IBM offers different API for creating language models, acoustic models, adding resources to each one of them, training, and testing.
You may call the IBM S2T API with providing only the Base-language. (i.e en_broadband_english). Also, the default mode has no acoustic (audio) model.
Creating a custom language model gives us the option to add texts to train the model even further. More specifically, you can create a new language model by specifying what base language (English, Arabic, etc) you want. Each language model can have one language only. This takes a couple of parameters. (Your desired name for the model, description of the model, base language of the model). Once you create a new custom lang model, the API will return its ID number.
bash create-new-en-lang-model.sh name description apikey
This is same as above, but here you also have the option to specify the language of your lanauge model. list of models : https://cloud.ibm.com/docs/speech-to-text?topic=speech-to-text-models
bash create-new-lang-model.sh name description model apikey
To train a custom language model, text data needs to be added to a custom model. Later you can run the training script to make the IBM service train that language model.
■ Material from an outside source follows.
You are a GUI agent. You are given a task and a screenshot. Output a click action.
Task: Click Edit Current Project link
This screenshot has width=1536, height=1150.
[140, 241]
To add the text to a language model you may use:
bash add-corpus-lang-model.sh textFile.txt languageModelId name apikey
To see the list of all the created language model you may use:
bash list_all_lang_model.sh apikey
When you added the text file to your language model, you may run the following to start language model training:
bash train-language-model.sh languageModelId apikey
When you are not satisfy with your model, you may restart it with the following command
bash reset-lang-model.sh languageModelId apikey
You may run the following code to check the status of the specified custom language model: Language model status options: "Pending": The model is not still ready for the training "ready": The model is ready to be trained "Training": The model is being trained "Available": The model is ready to be used
bash check-lang-model-status.sh languageModelId apikey
If you need to remove a language model use delete-lang-model.sh. You may use it like this
bash delete-lang-model.sh languageModelId apikey
By creating a custom acoustic model we can add audio data to train the model more and more. We may create a new acoustic model by specifying the Speech recognition APIK key, and a name for your newly created acoustic model.
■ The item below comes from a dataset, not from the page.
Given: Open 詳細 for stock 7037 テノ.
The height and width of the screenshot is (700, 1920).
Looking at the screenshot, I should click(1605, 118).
bash create-custom-acustic-model.sh name apikey
To train a custom acoustic model, audio data needs to be added to a custom acoustic model. Later you can run the training script to make the IBM service train that acoustic model. To add the audio to an acoustic model you may use:
bash add-audio-to-acusticmodel.sh acousticModelId audioFile.zip apiToken**
To check the list of all available acoustic models you may use:
bash list-all-acust-models.sh apikey
If you have the corresponding text of your audio files, you may create a custom language model solely to train an acoustic model. Once you created the temporary custom language model, add the corresponding text of your audio into a text file and append it to the newly created custom language model. Finally use the following command:
bash train-with-both.sh acousticModelId languageModelId apiToken**
It is also possible to train the acoustic model without having its corresponding texts. To do that, you may use the following command:
bash train-with-both.sh acousticModelId apiToken**
To train your model using both the acoustic and language model, you also need to generate your token using getKey.py This token may expire every couple of minutes.
** apikey is different than the apiToken. You may find the apiToken by running geyKey.py. On the other hand, apikey can be found in your IBM speech recognition service dashboard.